Re: [RFC PATCH] x86/arch_prctl: Add ARCH_SET_XCR0 to mask XCR0 per-thread

From: Dave Hansen
Date: Mon Jun 18 2018 - 08:47:45 EST


On 06/16/2018 05:33 PM, Keno Fischer wrote:
> For my use case, it would be sufficient to simply disallow
> any value of XCR0 with "holes" in it,
But what if the hardware you are migrating to/from *has* holes?

There's no way this is even close to viable until it has been made to
cope with holes.

FWIW, I just don't think this is going to be viable. I have the feeling
that there's way too much stuff that hard-codes assumptions about XCR0
inside the kernel and out. This is just going to make it much more fragile.

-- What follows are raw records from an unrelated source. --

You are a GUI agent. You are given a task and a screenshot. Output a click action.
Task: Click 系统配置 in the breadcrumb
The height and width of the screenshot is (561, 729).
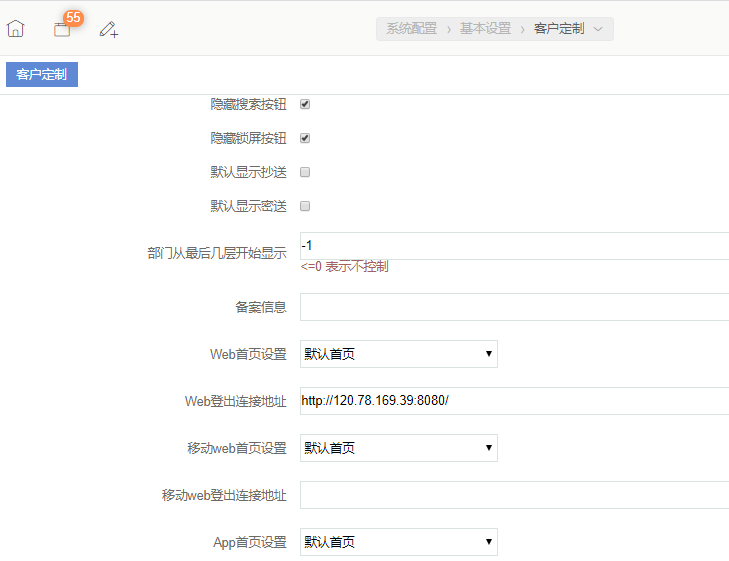[x=411, y=29]
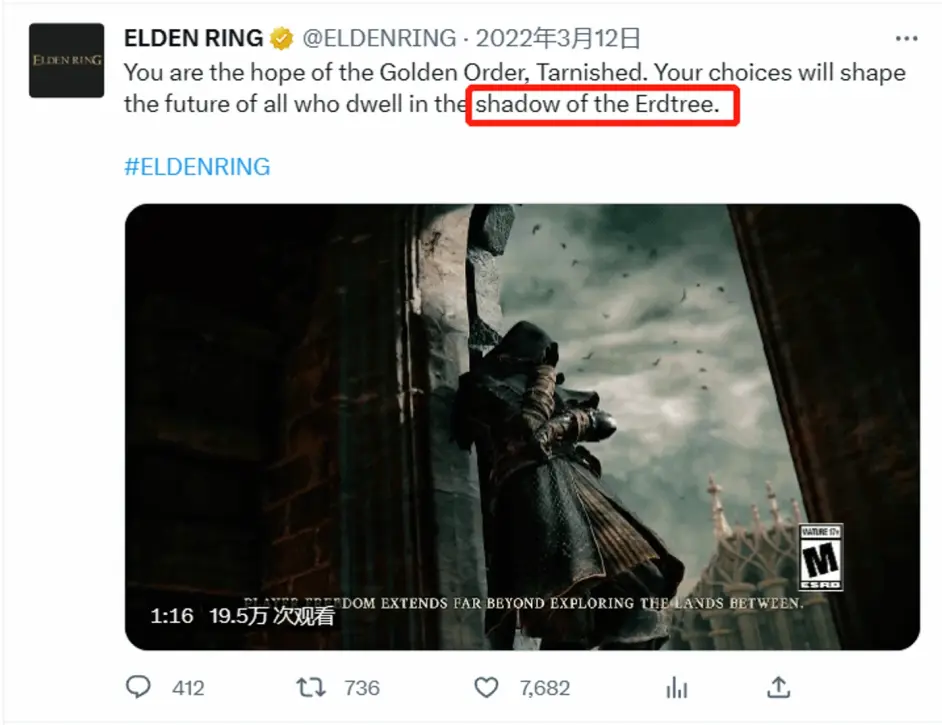Play the embedded trailer video
This screenshot has width=942, height=725.
(522, 426)
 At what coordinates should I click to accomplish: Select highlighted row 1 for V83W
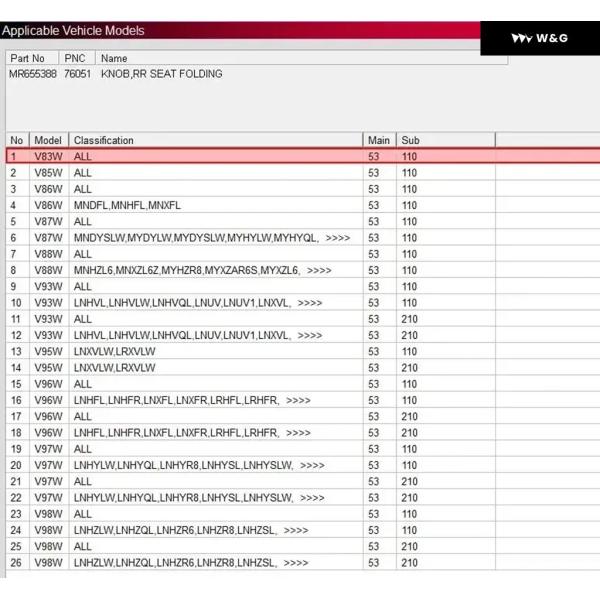point(200,156)
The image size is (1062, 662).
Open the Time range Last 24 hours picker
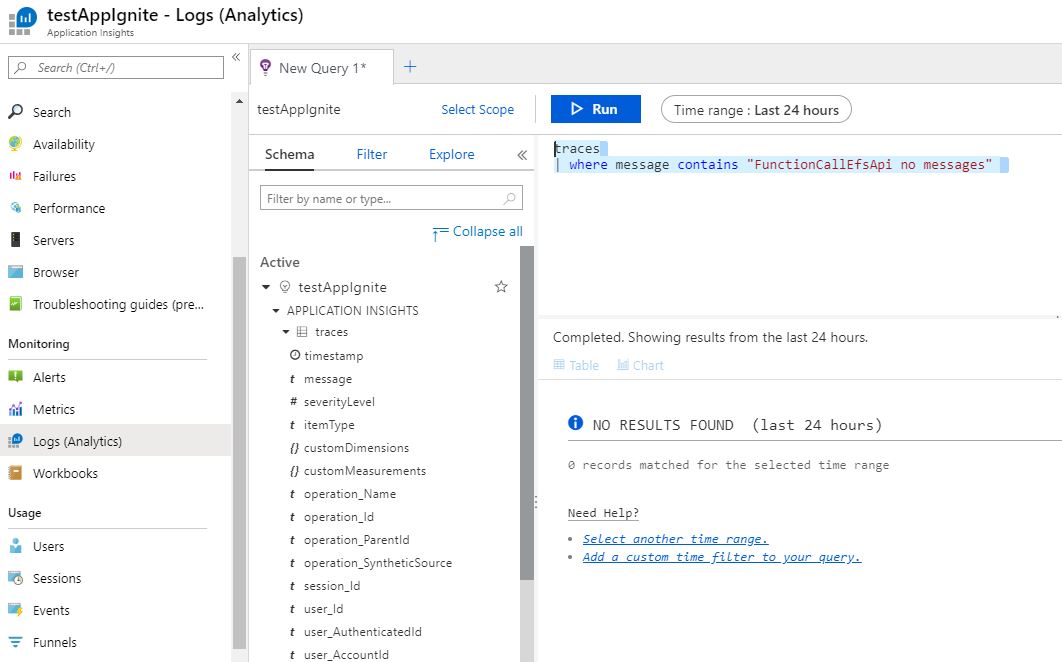(756, 110)
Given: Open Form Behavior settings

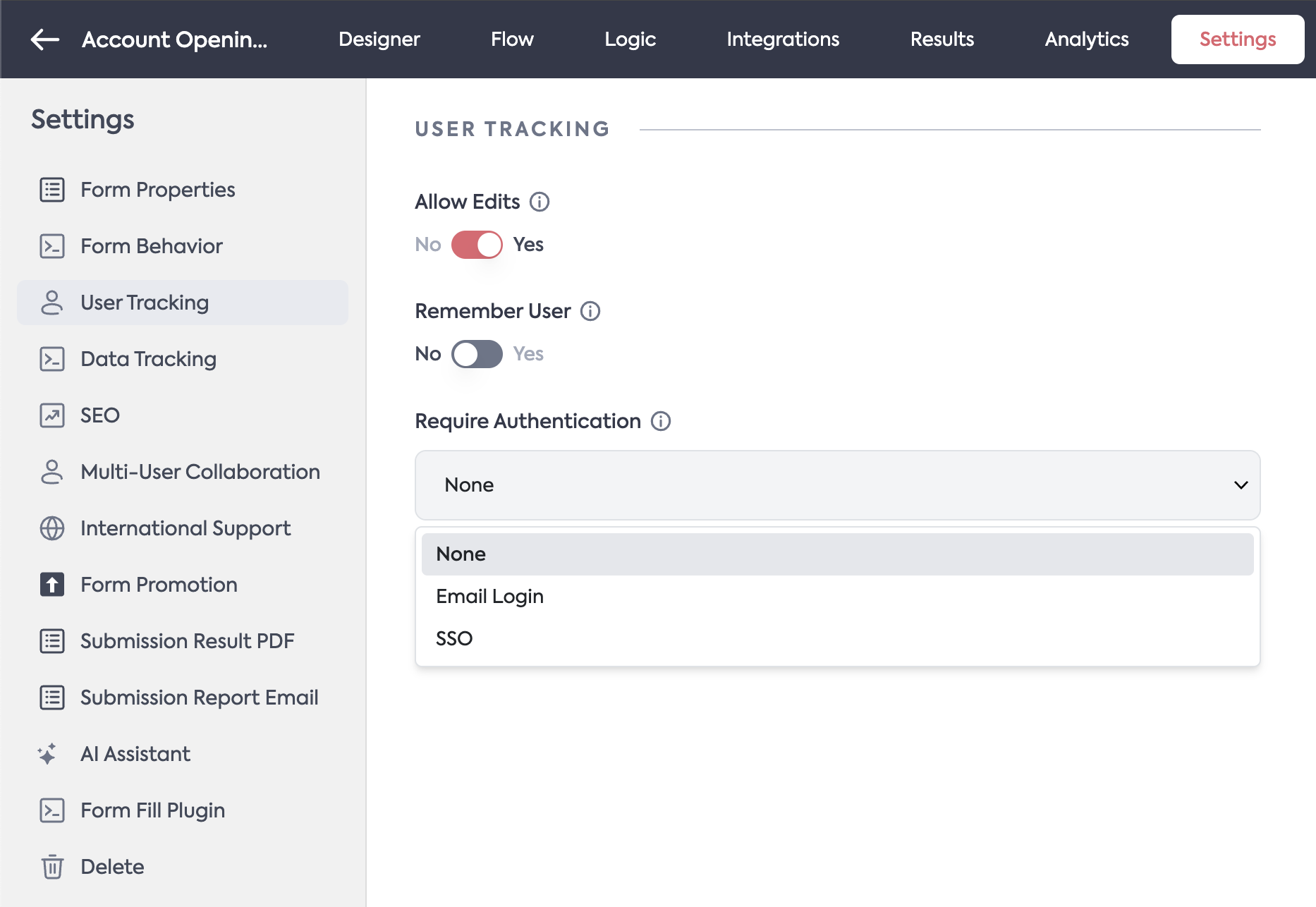Looking at the screenshot, I should pos(152,246).
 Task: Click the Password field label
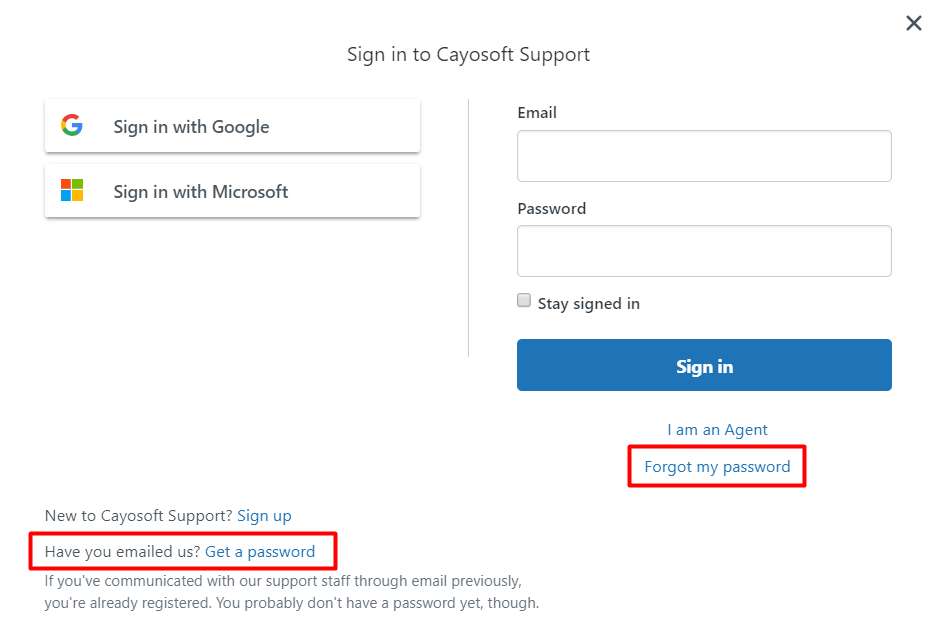[552, 209]
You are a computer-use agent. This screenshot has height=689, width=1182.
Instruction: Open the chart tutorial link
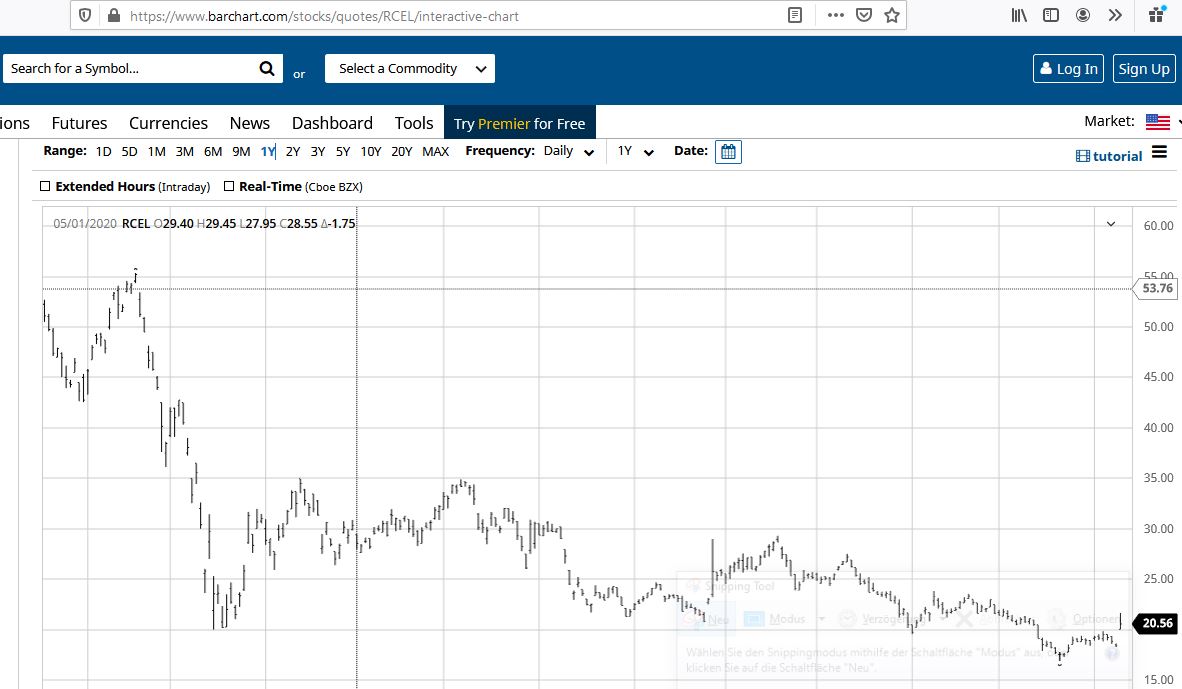pos(1109,156)
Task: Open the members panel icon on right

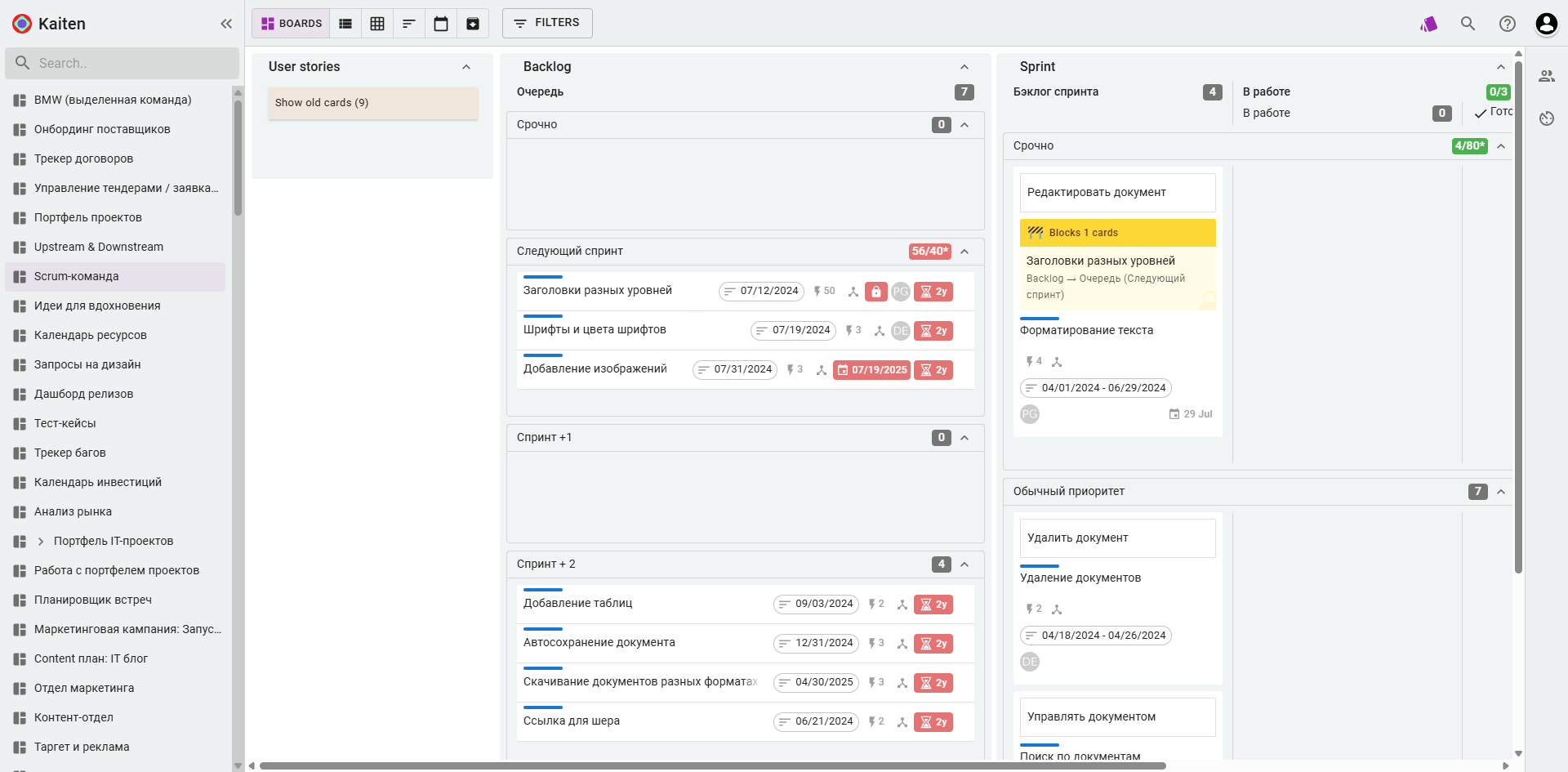Action: tap(1546, 76)
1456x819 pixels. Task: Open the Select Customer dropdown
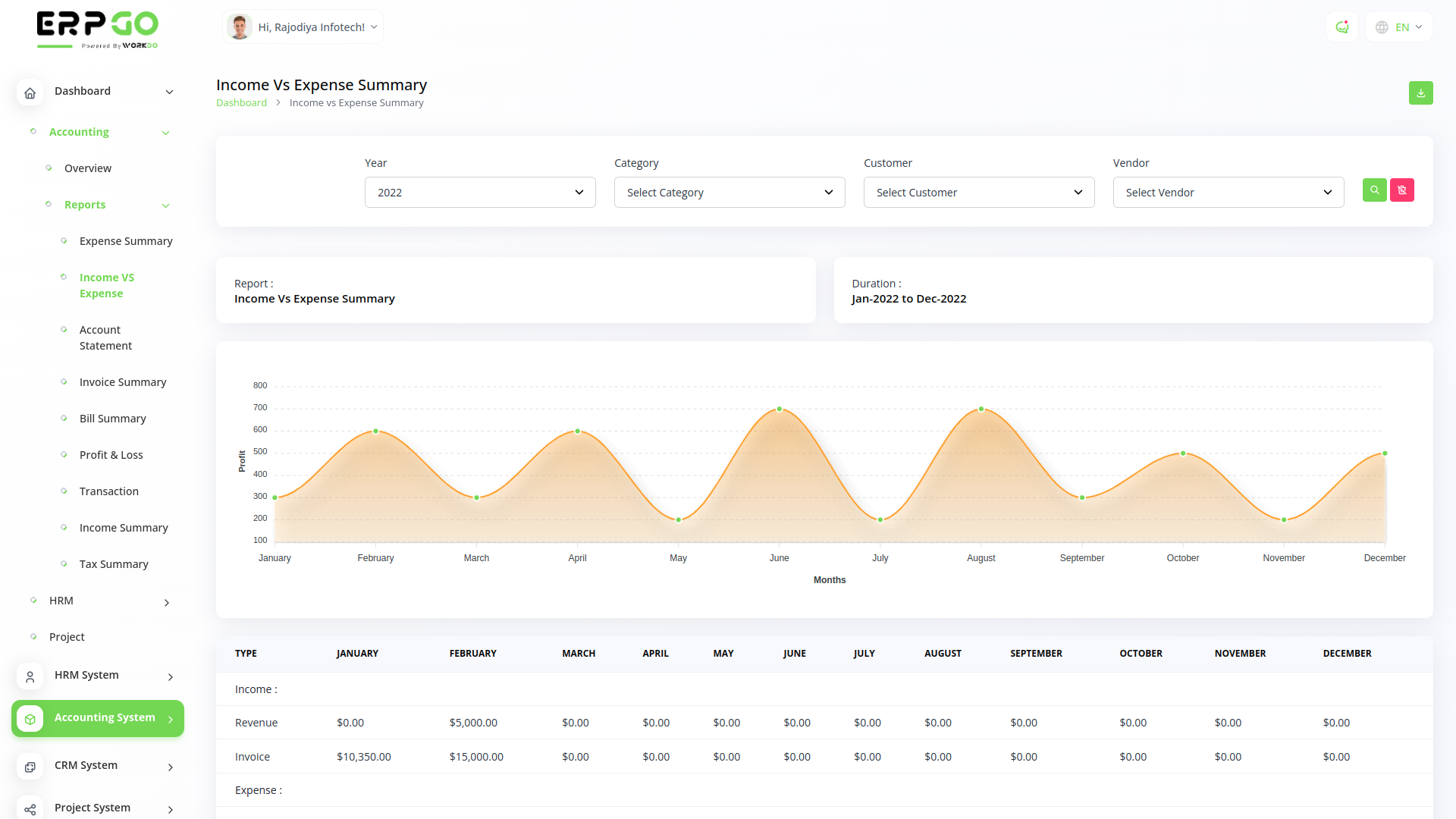[978, 193]
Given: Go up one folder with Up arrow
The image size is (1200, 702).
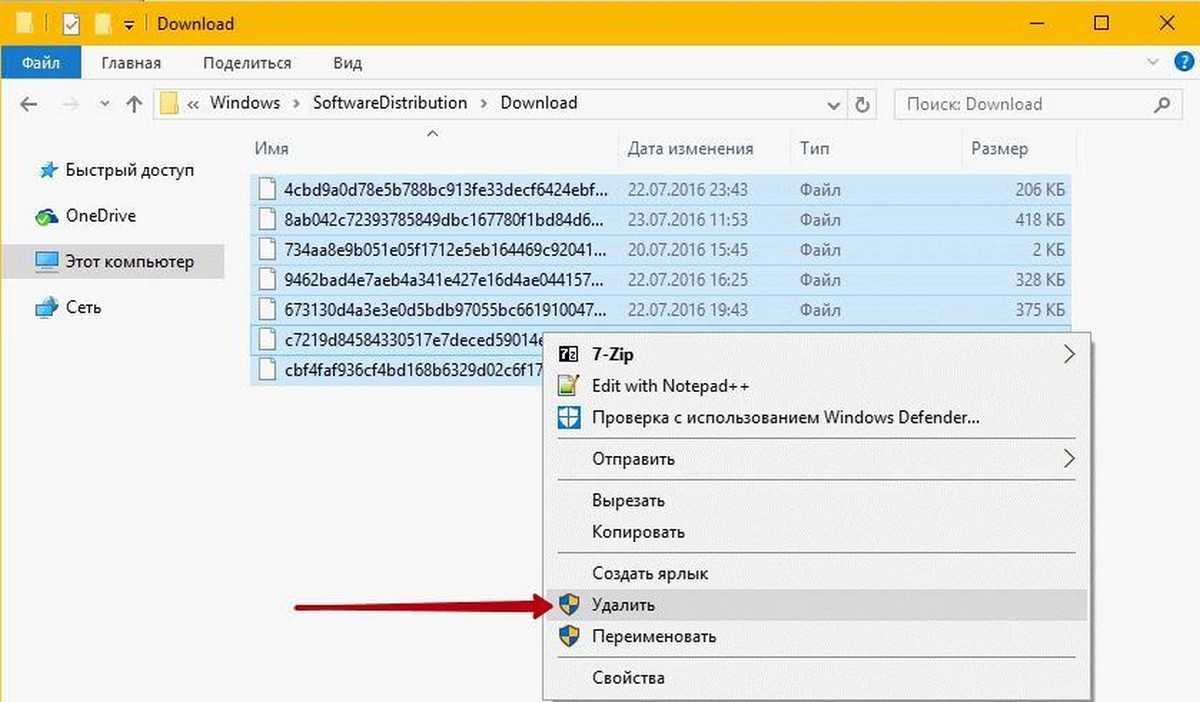Looking at the screenshot, I should [x=134, y=104].
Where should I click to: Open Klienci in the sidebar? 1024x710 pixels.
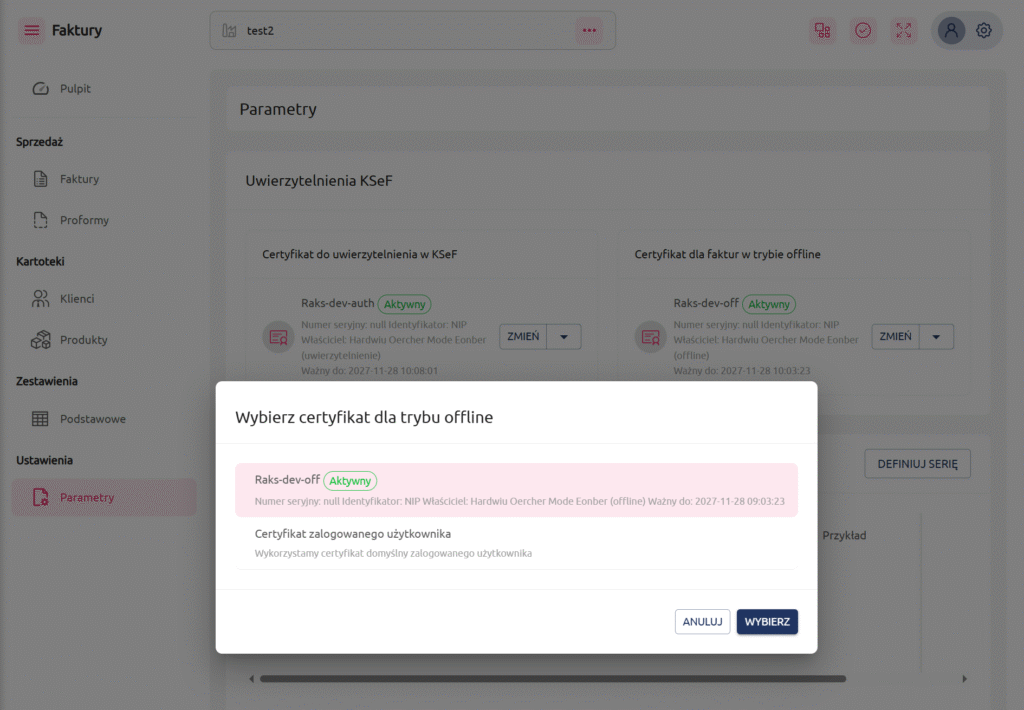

Folks that want this level of container migration are probably better
off running one of the hardware-based containers and migrating _those_.
Or, just ensuring the places to/from they want to migrate have a
homogeneous XCR0 mix.

> @@ -252,6 +301,8 @@ void arch_setup_new_exec(void)
> /* If cpuid was previously disabled for this task, re-enable it. */
> if (test_thread_flag(TIF_NOCPUID))
> enable_cpuid();
> + if (test_thread_flag(TIF_MASKXCR0))
> + reset_xcr0_mask();
> }

So the mask is cleared on exec(). Does that mean that *every*
individual process using this interface has to set up its own mask
before anything in the C library establishes its cached value of XCR0.
I'd want to see how that's being accomplished.

> +static int xstate_is_initial(unsigned long mask)
> +{
> + int i, j;
> + unsigned long max_bit = __ffs(mask);
> +
> + for (i = 0; i < max_bit; ++i) {
> + if (mask & (1 << i)) {
> + char *xfeature_addr = (char *)get_xsave_addr(
> + &current->thread.fpu.state.xsave,
> + 1 << i);
> + unsigned long feature_size = xfeature_size(i);
> +
> + for (j = 0; j < feature_size; ++j) {
> + if (xfeature_addr[j] != 0)
> + return 0;
> + }
> + }
> + }
> + return 1;
> +}

There is nothing architectural saying that the init state has to be 0.

> + case ARCH_SET_XCR0: {

The interface is a mit burky. The SET_XCR0 operation masks out the
"set" value from the current value? That's a bit counterintuitive.

> + unsigned long mask = xfeatures_mask & ~arg2;
> +
> + if (!use_xsave())
> + return -ENODEV;
> +
> + if (arg2 & ~xfeatures_mask)
> + return -ENODEV;

This is rather unfortunately comment-free. "Are you trying to clear a
bit that was not set in the first place?"

Also, shouldn't this be dealing with the new task->xcr0, *not* the
global xfeatures_mask? What if someone calls this more than once?

> + if (!xcr0_is_legal(arg2))
> + return -EINVAL;

FWIW, I don't really get the point of disallowing some of the values
made illegal in there. Sure, you shoot yourself in the foot, but the
worst you'll probably see is a general-protection-fault from the XSETBV,
or from the first XRSTOR*. We can cope with those, and I'd rather not
be trying to keep a list of things you're not allowed to do with XSAVE.

I also don't see any sign of checking for supervisor features anywhere.

> + /*
> + * We require that any state components being disabled by
> + * this prctl be currently in their initial state.
> + */
> + if (!xstate_is_initial(mask))
> + return -EPERM;

Aside: I would *not* refer to the "initial state", for fear that we
could confuse it with the hardware-defined "init state". From software,
we really have zero control over when the hardware is in its "init state".

But, in any case, so how is this supposed to work?

// get features we are disabling into values matching the
// hardware "init state".
__asm__("XRSTOR %reg1,%reg2", ...);
prctl(PRCTL_SET_XCR0, something);

?

That would be *really* fragile code from userspace. Adding a printk()
between those two lines would probably break it, for instance.

I'd probably just not have these checks.